1.2- Compare database systems with file based systems and also discuss the benefits and limitations of different database technologies with reference to above scenario
File systems and database management systems (DBMS) are two ways of managing data. DBMS is a computer based system to record persistent data.
- In database management system, data is stored in large databases, while in file system, data is stored in form of files.
- In file system, tasks like storage, retrieval, and search are done manually while in DBMS such tasks are automated, usually done by help of some tool.
- Manual process of executing tasks invites problems like data integrity, data inconsistency and data security while such problems can be avoided in DBMS.
- In DBMS certain control mechanisms are used and reading line by line is not required, whereas this is not the case with file systems.
- We can avoid unauthorized access to database in DBMS whereas in file systems this is not possible.
- With DBMS we can make use of backup and recovery, whereas in file systems, data once lost cannot be recovered back.
- In DBMS, multiple users can access the data at one time, whereas with file systems this is not possible. File systems are basically designed for single user to access it at a time.
- DBMS avoids data duplication. If a set of data is required by multiple web application, it is made available, whereas in file system this is not possible, one program is not readable by another program.
- DBMS coordinates both logical and physical access to data, while file system only provides physical access to data.
1.3- Analyze different approaches to database design.
Organizations these day’s follow four major techniques of designing databases. These are:
- Top-Down Approach – This starts with a general idea of what is required for the system and moves towards more specific details. This process involves identifying various entities and their attributes.
- Bottom-Up Approach–This approach is just reverse of top down approach. It starts from more specific details and moves down to general details. In this approach, attributes are identified prior to entities.
- Centralized Approach–This approach is useful in small organizations, where there are less number of entities and interactions between entities and attributes is easy. This approach is even considered in some large organizations which follow a relatively simple database structure. Normally it has a single database administrator or a small website design team that designs the entire database for the organization. Problem or specification is defined by this person or design team, a conceptual design is created, this conceptual design is verified by user views and system processes and data constraints are defined, to ensure that developed design complies with organization’s requirements.
- Decentralized Approach–This approach is useful when the system has large number of entities and complex relationships exist among them. A team of carefully selected designers is employed for large or complex projects, to accomplish the job.
2.1 - Discuss the principles of normalization and steps followed to achieve normal forms
Database normalization is a technique to arrange, manage or organize the data (fields and tables) in a relational database. This process is followed to minimize redundancy and to ensure that data is logically stored.
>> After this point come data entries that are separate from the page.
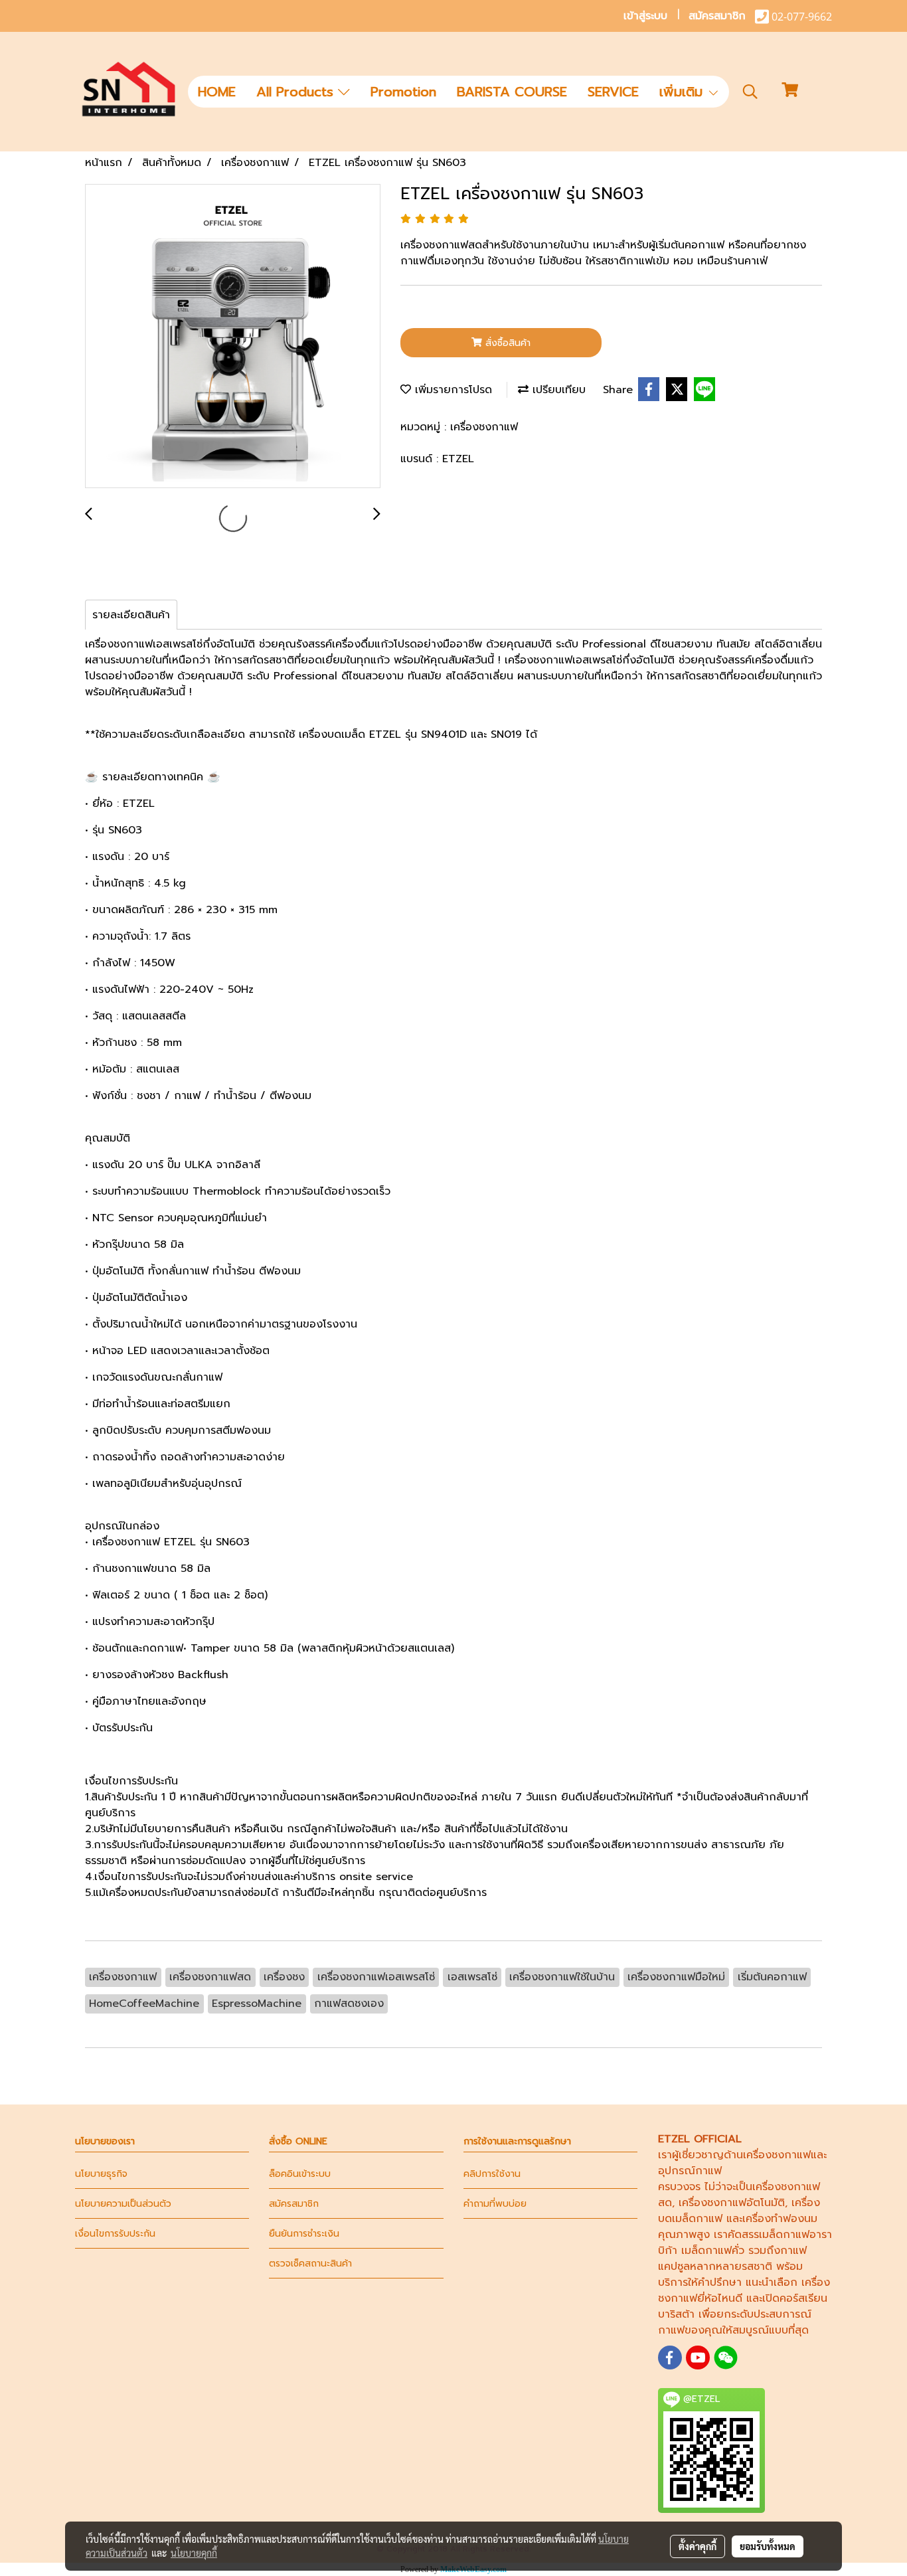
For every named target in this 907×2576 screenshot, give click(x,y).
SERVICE (613, 92)
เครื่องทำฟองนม (779, 2219)
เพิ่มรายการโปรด (451, 390)
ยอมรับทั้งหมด (767, 2546)
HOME (217, 92)
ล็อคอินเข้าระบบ (300, 2174)
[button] (750, 91)
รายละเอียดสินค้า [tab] (131, 615)
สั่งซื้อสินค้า (506, 343)
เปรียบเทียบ (557, 390)
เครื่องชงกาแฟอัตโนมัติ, (733, 2203)
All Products (297, 92)
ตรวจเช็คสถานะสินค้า (310, 2264)
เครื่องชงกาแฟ (484, 427)
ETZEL (458, 459)
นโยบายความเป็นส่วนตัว (123, 2204)
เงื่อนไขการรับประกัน (115, 2234)
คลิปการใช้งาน (492, 2174)
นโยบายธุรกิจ (101, 2174)
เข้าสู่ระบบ (645, 16)
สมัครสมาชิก (717, 16)
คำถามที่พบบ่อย (495, 2204)
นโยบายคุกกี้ (194, 2553)
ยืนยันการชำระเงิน (304, 2234)
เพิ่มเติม (683, 92)
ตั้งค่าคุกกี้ (697, 2546)
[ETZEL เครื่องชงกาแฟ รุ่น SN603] (233, 337)
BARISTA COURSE (512, 92)
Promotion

If our database is not normalized, it becomes difficult to maintain and update database without data loss. We might face three kinds of anomalies if database is not normalized. These are:
Consider table Manager:
Suppose for table Manager, for a new entry we have manager_id, manager_name, manager_address, but the newly recruited person has not been assigned any department yet, still then we have to insert NULL there, leading to insertion anomaly.
In above table, if for ‘01’ manager_id there is only one department assigned, but if he temporarily drops it, then we might have to delete entire record corresponding to it, rather than only one column.
To update the address of the manager, who occurs more than once in a table, we need to update address in all entries, else data will become inconsistent. E.g.: In above table, Manager_name = Neil occurs more than once, so manager_address entries needs to be changed two times in the table.
Therefore, to remove such anomalies, we need to normalize our database tables.
There are 4 major types of Normal Forms:
First Normal Form (1NF):According to this rule, no two groups of data or records in table must contain same information. E.g.:
Manager Table: (Before normalization)
Manager Table: (After Normalization)
After normalizing manager table, each row has unique data, but data redundancy increases.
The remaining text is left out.